A Week to Celebrate Life-Saving Earth Sciences

Beleaguered families in Metro Manila for instance are forced to reside on flood plains simply because they cannot afford to live anywhere else. For them, life is all about coping with and adjusting to the turmoil and chaos the rainy season brings, and hoping they will survive it.

This week is Earth Science Week - a time to celebrate and explore our natural world and the work of geoscientists globally - and what better way to start it than with an extraordinary jump from the edge of space.

Felix Baumgartner, the 43-year-old Austrian sky diver who leapt into the atmosphere 24-miles above the earth on Sunday, not only smashed a number of world records, but collected invaluable scientific data for use in future space travel and atmospheric sciences.

While not everyone in the sector can make such a dramatic and daring contribution to earth sciences, many geoscientists, like those Christian Aid is working with in the Philippines, are quietly and diligently using their research to help save thousands of lives every year.

Several years ago, Christian Aid in the Philippines decided that simply providing emergency aid to poor communities whose make-shift homes are annually submerged by monsoon and typhoon flooding was not enough. Now, with funding provided partly by UK Aid, they work with some of the country's top earth scientists to help find practical solutions for the tens of thousands of poverty-stricken slum-dwellers in cities across the country.

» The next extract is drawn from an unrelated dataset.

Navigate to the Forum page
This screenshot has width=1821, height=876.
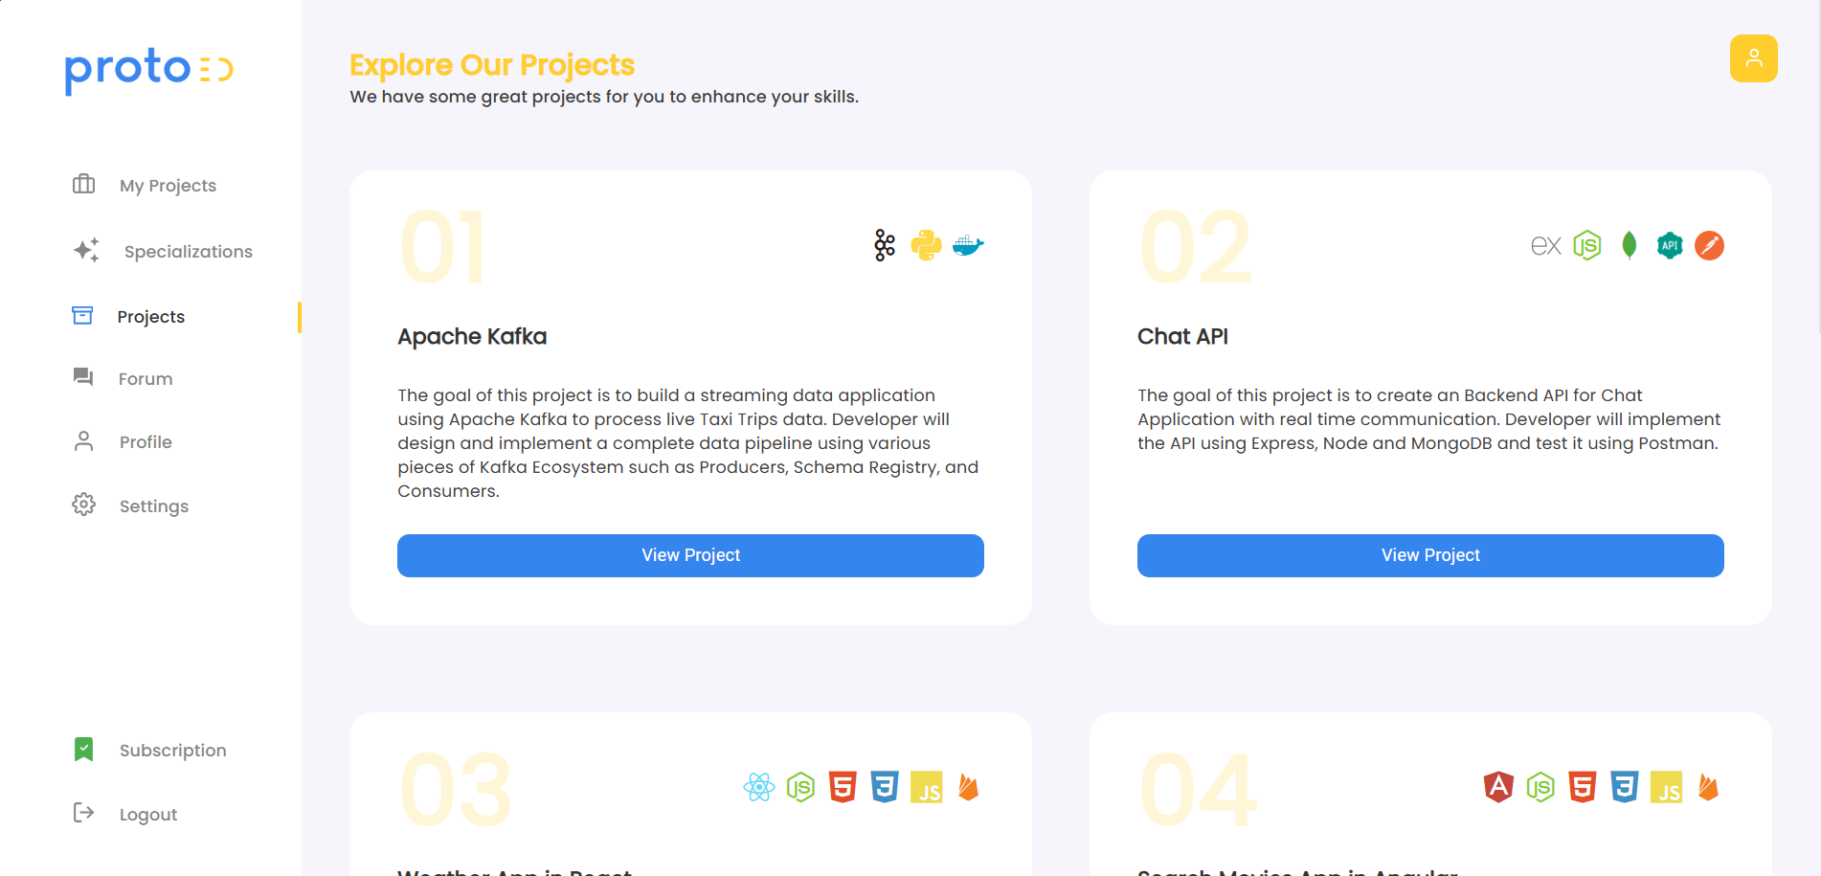[146, 378]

Beleaguered families in Metro Manila for instance are forced to reside on flood plains simply because they cannot afford to live anywhere else. For them, life is all about coping with and adjusting to the turmoil and chaos the rainy season brings, and hoping they will survive it. Most feel they have no choice but to face the river's annual torment.

Mother-of-five Belen de Guzman, whose home on the edge of the Marikina River is regularly submerged, told me: "During the months of August to December, we experience flooding seven to eight times. I cannot describe what I feel, I sometimes panic but I know I have to be strong for my children."

Through working collaboratively with scientist commissioned through the Manila Observatory, urban communities supported by Christian Aid - like Belen's in Banaba - are able to take more control over their precarious situation, understand their environment and the geological hazards they face, and prepare for the worst.

They are also able to use the latest scientific research, such as that by the Marine Science Institute which confirmed more than 80 river constrictions affecting the natural direction and flow of Manila's two major rivers, to lobby their government for long-term lasting solutions.

While, it's blindingly obvious that science needs to benefit mankind, it's not always obvious how it does so directly at a community level and it's also rare to see such a strong and tangible link between these disparate worlds. Chairman of the Board of Trustees at the Manila Observatory and Jesuit priest, Jose Ramon T Villarin, told me that he's simply a man of the cloth who happens to be a scientist, not the other way around. He believes that science has a human face, and that it can make a real difference to peoples' lives. And he's absolutely right.

When I met Dr. Carlos Primo C. David, from the National Institute of Geological Sciences in Quezon City, he explained that for years he'd been researching flooding from a scientific point of view without ever taking the social aspect into account. The aim of his studies was simply to see if his models were accurately predicting what would happen, but it stopped there.

However, since working with Christian Aid's local NGO partners, he admits that knowing how the impact of a simple computer model can actually be translated into real responses on the ground has been a real eye opener.

Now he regularly visits poor urban communities to help educate them about the different ways in which they can improve their safety and resilience. He has helped to establish stream gauges and trained people how to monitor the river, partnered upstream and downstream communities so that real-time rainfall and river data can be shared, and worked with community groups to produce comprehensive evacuation plans.

In the future, Dr. Carlos Primo C. David hopes that individual community members will fully understand the science behind their changing environment, and how important this information is to their personal lives, so that they no longer have to rely on community leaders, organisations like Christian Aid or the government in order to cope.

Dr Carlos Primo C David and the other scientists mentioned here, feature in Christian Aid's new interactive documentary 'Big River Rising', which explores how Manila's riverside slum dwelling community uses science to fight flooding.